En lo disciplinario, los datos globales de tarjetas dibujan un contexto de alta tensión estructural. Bologna concentra el 26.87% de sus amarillas entre el 61-75’ y un 25.37% entre el 76-90’, un tramo final donde su agresividad se dispara. Además, reparte sus expulsiones a lo largo del partido, con picos entre 61-75’ (33.33%) y un goteo en otros tramos. Inter, por su parte, es más “limpio” en cuanto a rojas (ninguna en liga), pero concentra el 31.25% de sus amarillas en el 76-90’, reflejo de un equipo que aprieta hasta el final y no duda en cortar transiciones rivales.
III. Duelo de élites: cazadores y escudos
El enfrentamiento más evidente fue el de Lautaro Martínez contra la estructura defensiva de Bologna. El argentino llega como máximo goleador de la Serie A con 17 tantos y 6 asistencias, 69 disparos totales y 39 a puerta, además de 37 pases clave. Es un “9 y medio” que sale del área, asocia y finaliza. Frente a él, una zaga boloñesa que, en total, encaja 1.2 goles por partido y que en casa ha sufrido 23 tantos en 19 encuentros. El 3-3 final confirma la dificultad de Bologna para sostener a delanteros de élite cuando el bloque se estira.
En la banda izquierda interista, F. Dimarco representó el otro gran foco ofensivo. Con 7 goles y 16 asistencias, 96 pases clave y 1454 pases totales, es el mejor asistente del campeonato y una fuente constante de centros y cambios de orientación. Su duelo con L. De Silvestri y el interior del lado fuerte de Bologna fue clave: cada subida de Dimarco obligaba al extremo local a retroceder, hundiendo el 4-3-3 hasta un 4-5-1 defensivo.

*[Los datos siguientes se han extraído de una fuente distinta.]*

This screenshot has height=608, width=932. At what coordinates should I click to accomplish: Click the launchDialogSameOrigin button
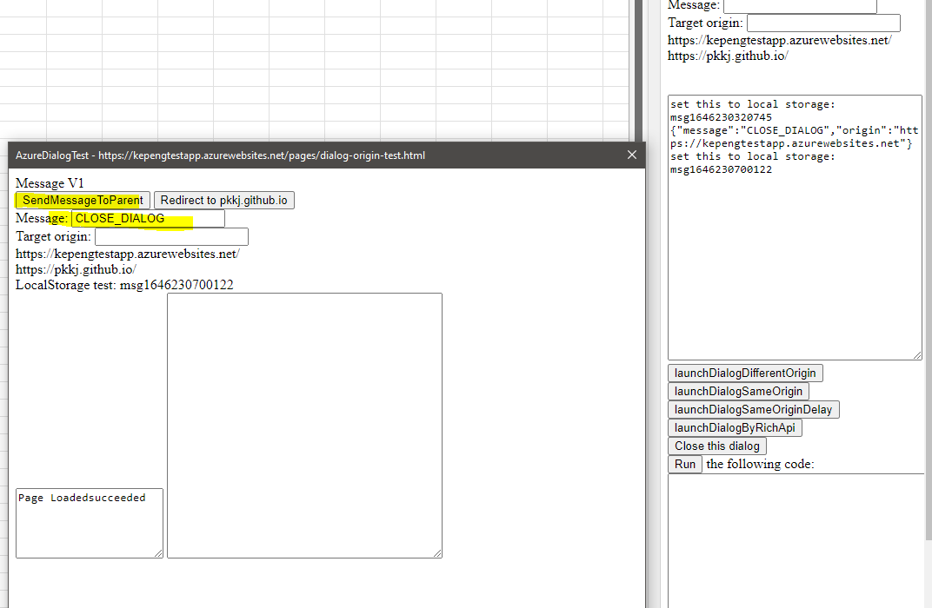point(738,391)
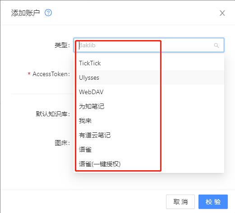This screenshot has width=235, height=213.
Task: Pick WebDAV in the dropdown list
Action: pos(149,92)
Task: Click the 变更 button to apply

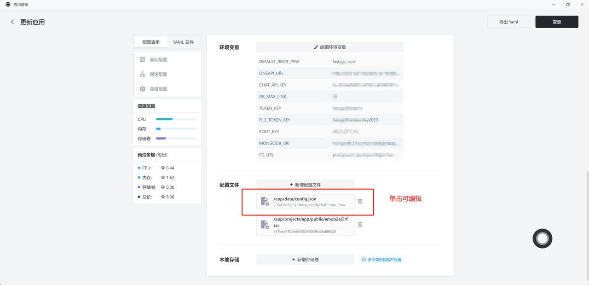Action: [557, 22]
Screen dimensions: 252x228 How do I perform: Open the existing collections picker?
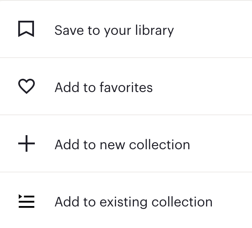(126, 201)
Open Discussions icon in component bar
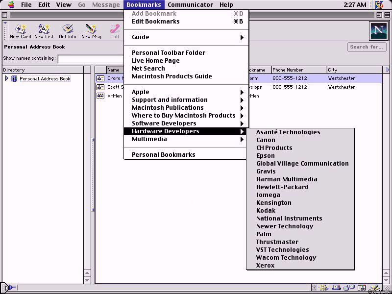Viewport: 392px width, 294px height. (x=349, y=288)
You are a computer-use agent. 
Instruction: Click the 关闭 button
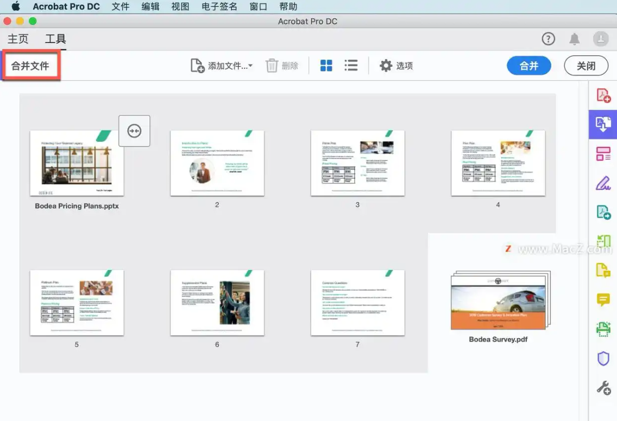point(586,65)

En la “sala de máquinas”, el pulso entre N. Barella y el triángulo Freuler–Ferguson–Pobega marcó el ritmo. Barella, con 8 asistencias y 3 goles, 72 pases clave y 53 entradas, mezcla creatividad y agresividad. Bologna, que en total ha logrado 12 porterías a cero pero también ha fallado en marcar en 11 partidos, necesitaba que Ferguson conectara con el tridente ofensivo para no quedar sometido a la circulación interista.

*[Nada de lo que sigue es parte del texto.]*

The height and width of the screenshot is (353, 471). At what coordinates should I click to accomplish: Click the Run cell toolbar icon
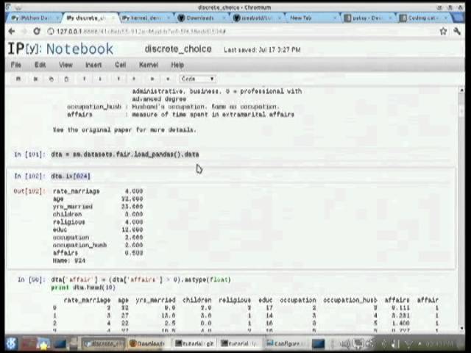point(152,79)
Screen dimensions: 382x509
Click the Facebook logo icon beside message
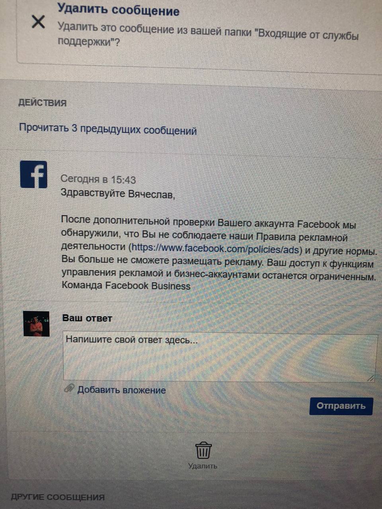34,174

IV. Pronóstico estadístico y lectura final
Si trasladamos el rendimiento de la temporada a un marco de Expected Goals hipotético, Inter parte de una base ofensiva superior: 2.3 goles totales de media frente a los 1.3 de Bologna, con una defensa que concede 0.9 tantos por partido frente a los 1.2 del conjunto emiliano. Sobre el papel, el modelo apuntaría a un xG global más alto para Inter, incluso en un escenario equilibrado, apoyado en la producción combinada de Lautaro, Dimarco y Barella.
Sin embargo, el 3-3 final encaja con una lectura más matizada: Bologna, pese a su fragilidad en casa (solo 6 victorias y 9 derrotas en 19 partidos), es capaz de elevar su techo competitivo ante rivales grandes, especialmente cuando asume un partido de ida y vuelta. Inter, ya campeón, mantiene su colmillo pero muestra cierta relajación defensiva lejos de San Siro.

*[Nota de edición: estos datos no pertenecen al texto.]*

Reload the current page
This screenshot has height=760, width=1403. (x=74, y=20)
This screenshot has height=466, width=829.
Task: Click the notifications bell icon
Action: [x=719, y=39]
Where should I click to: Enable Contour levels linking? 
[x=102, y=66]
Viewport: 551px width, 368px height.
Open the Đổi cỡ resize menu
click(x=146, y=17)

Narrativamente, este encuentro funciona como epílogo perfecto: Bologna confirma su identidad de equipo valiente, capaz de golpear al campeón pero condenado por su irregularidad en el Dall’Ara; Inter ratifica que su trono se sostiene en una maquinaria ofensiva devastadora, aunque el marcador recuerde que, cuando el ritmo se descontrola, incluso el líder puede sangrar. En términos de xG implícito, el reparto de puntos parece la síntesis justa de dos proyectos que, desde caminos distintos, han sabido imponer su sello en la temporada.